2° cosa – vivo che parla, morto che ascolta
“Ma lui lo sa”, mi ha risposto Silvia quando le ho scritto che non potevo andare al funerale di Guido perché avevo il Covid, e la cosa mi era molto pesante.
“Sì, lo sa”, mi sono detta con sicurezza.
Non può non saperlo, non può non vederlo, quanto dolore sto provando. Lo emano come un campo magnetico di rabbia e disperazione che travolge tutto e lascia macerie alle sue spalle.
Sbuccio una carota e vedo il sorriso del mio amico; piego i calzini e sento la sua voce; guardo un film e mi pare di essere seduta in macchina con lui e gli altri, di notte, in viaggio verso una festa.
Penso a quante persone stanno pensando adesso a un momento che hanno condiviso con lui: un abbraccio, una battuta, una confidenza, una birra in spiaggia.
Tutte stanno dicendogli qualcosa, tutte sentono che stanno comunicando con lui con un filo diretto, tutto speciale, solo loro.
Ma Guido davvero riesce a sentirci tutti, tutti insieme? E a restituirci quel sorriso dolcissimo che sapevamo sempre di trovare quando incrociavamo il suo sguardo?

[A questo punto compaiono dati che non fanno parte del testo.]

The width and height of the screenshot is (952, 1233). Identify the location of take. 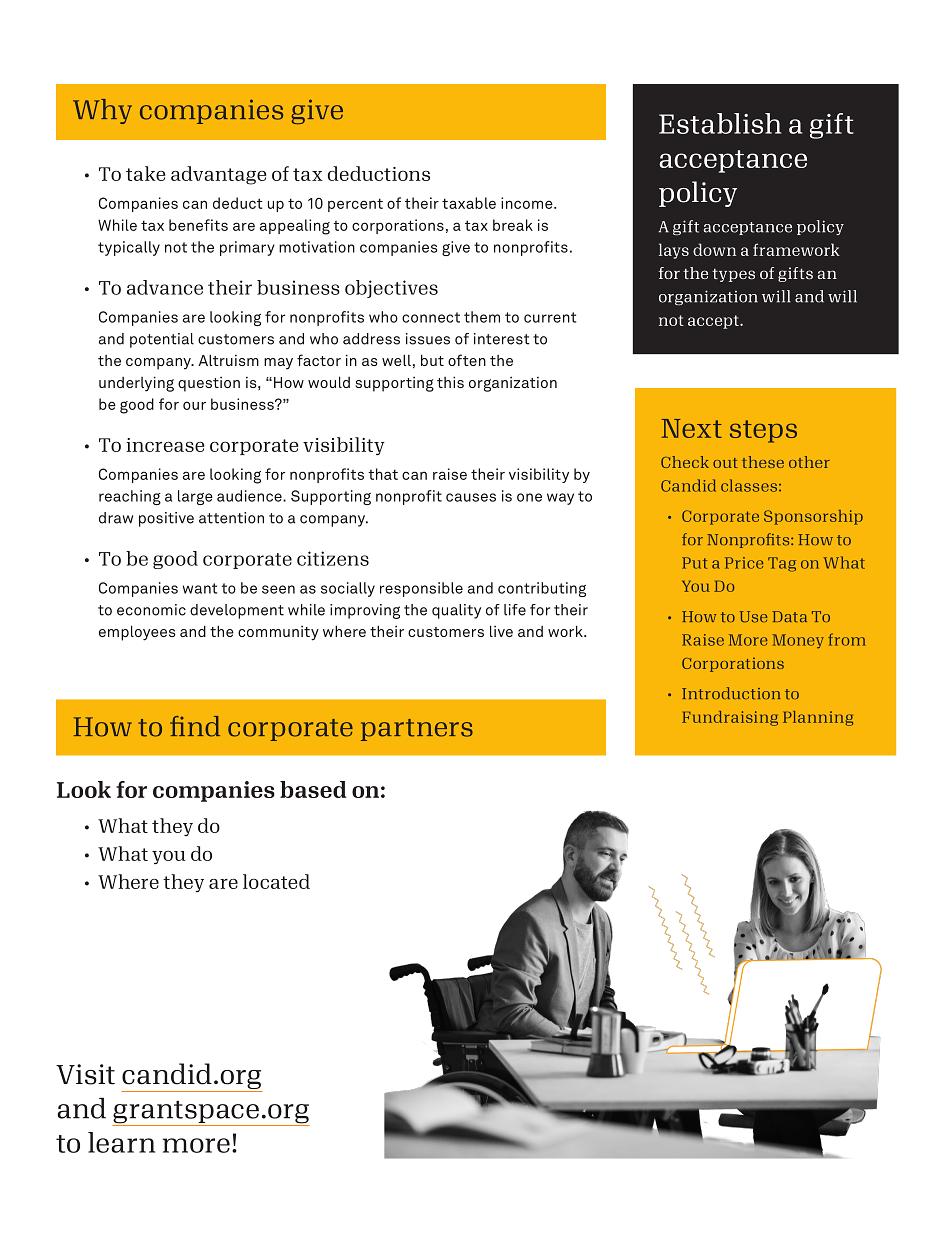
(145, 173).
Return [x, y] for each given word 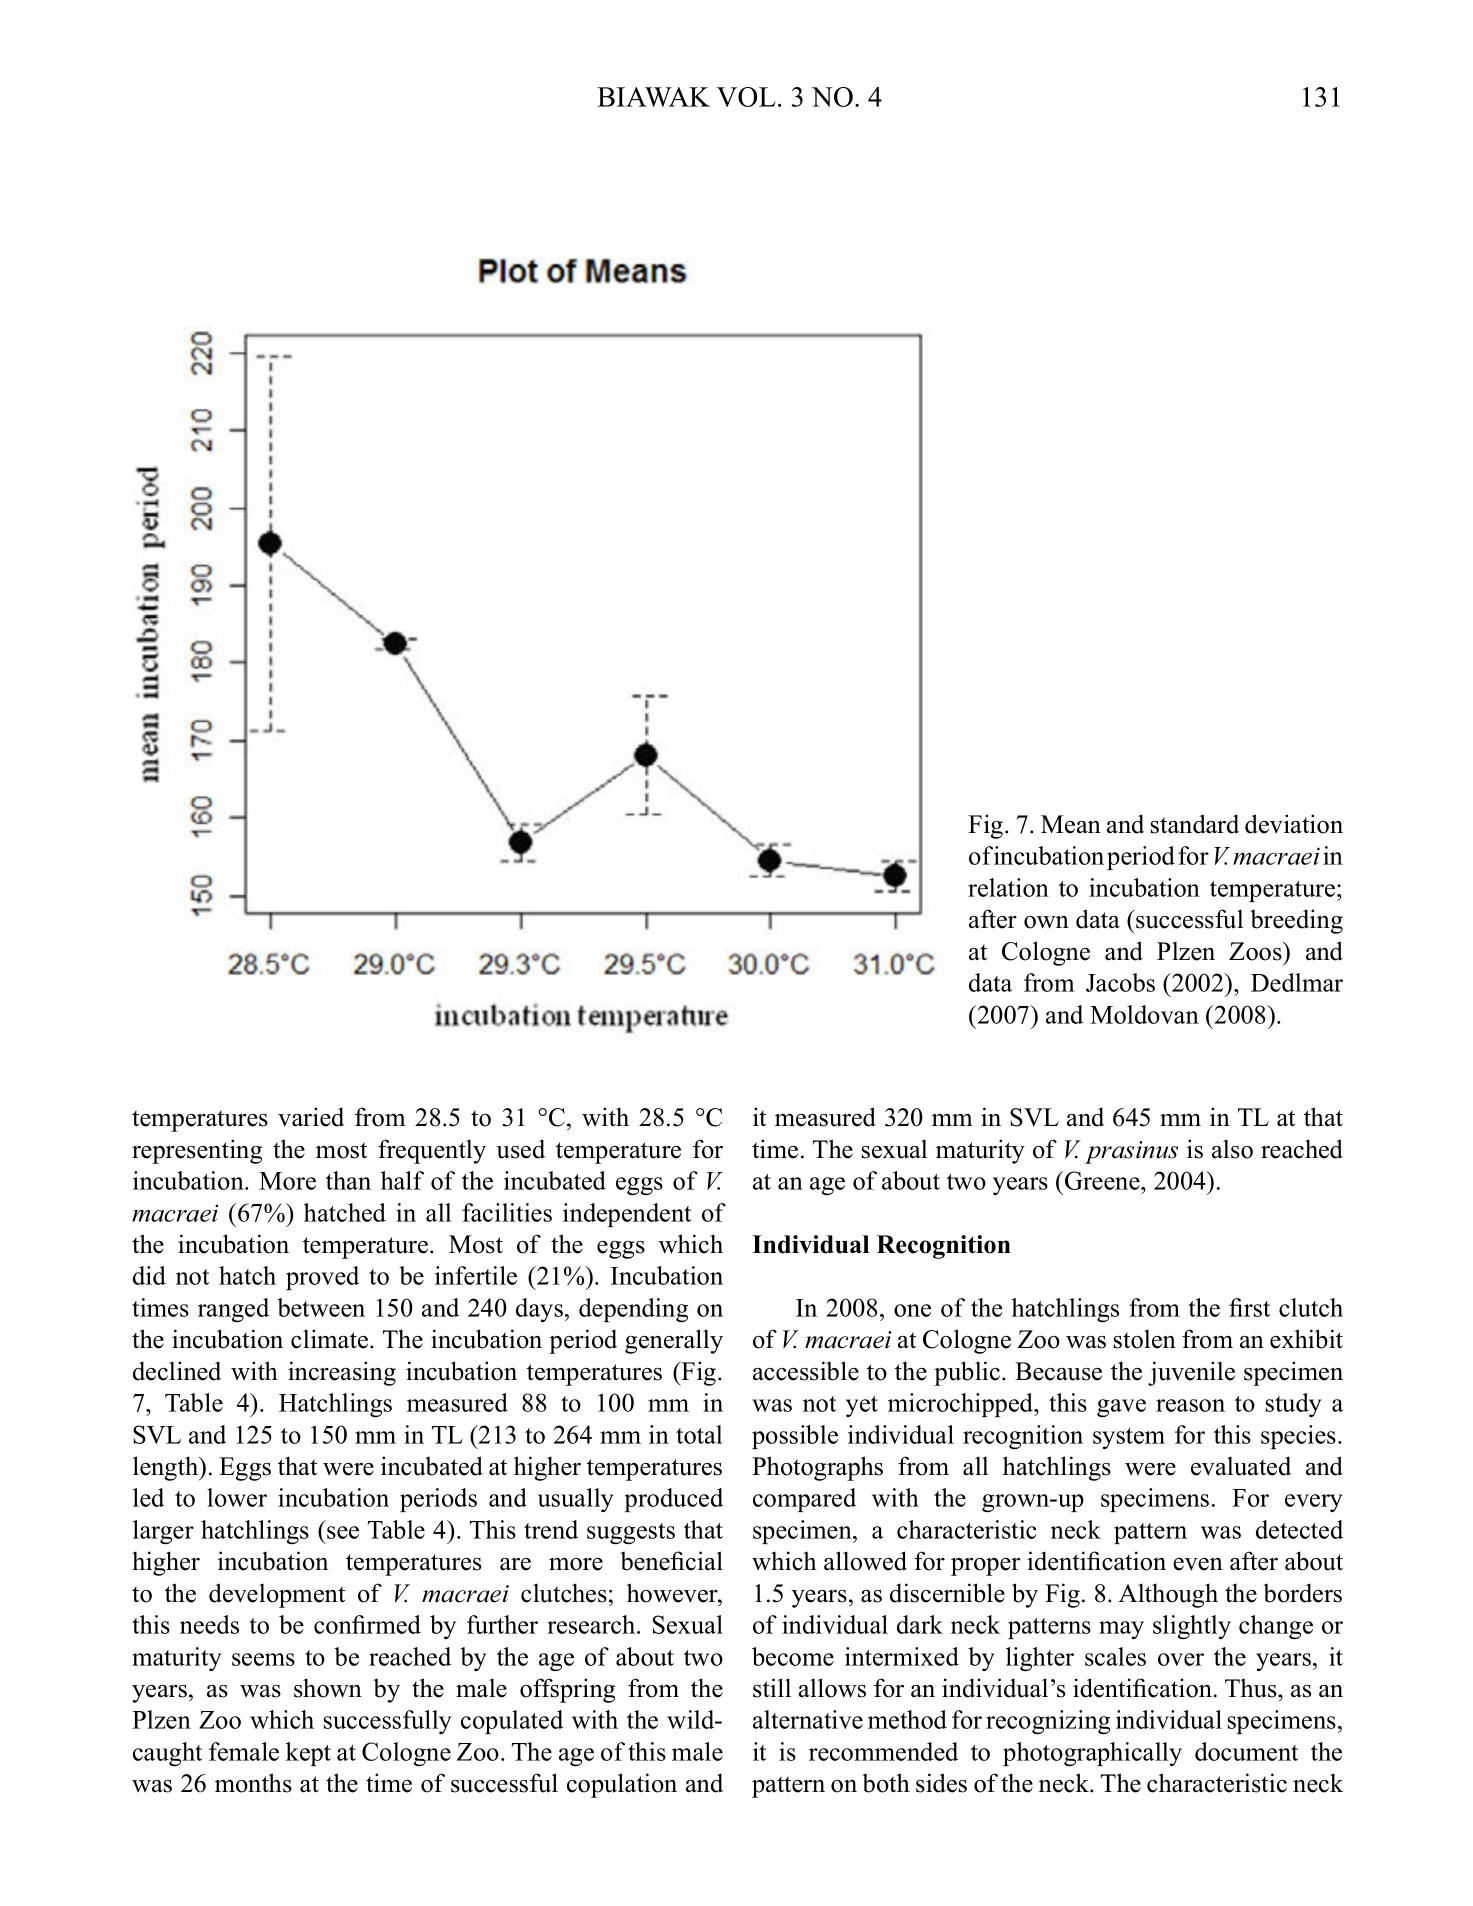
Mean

Come fa a dare retta e me mentre sbuccio le carote e contemporaneamente a sua figlia mentre fai i compiti? Darà bene la precedenza a sua moglie, in ogni momento del giorno e della notte. Poi a sua sorella, a suo fratello, ai suoi genitori, piuttosto che a un’amica a cui voleva bene, ma che non vedeva da anni.
Deve essere uno sbattone assurdo, essere morti, e dover vegliare su parenti e amici.
Mia nonna Ebe diceva sempre che mi raccomandava “alla nonna Marianna, che aveva avuto 17 figli e andava a letto nuda per non far andare il marito al casino, e a quei tempi non lo faceva nessuna”.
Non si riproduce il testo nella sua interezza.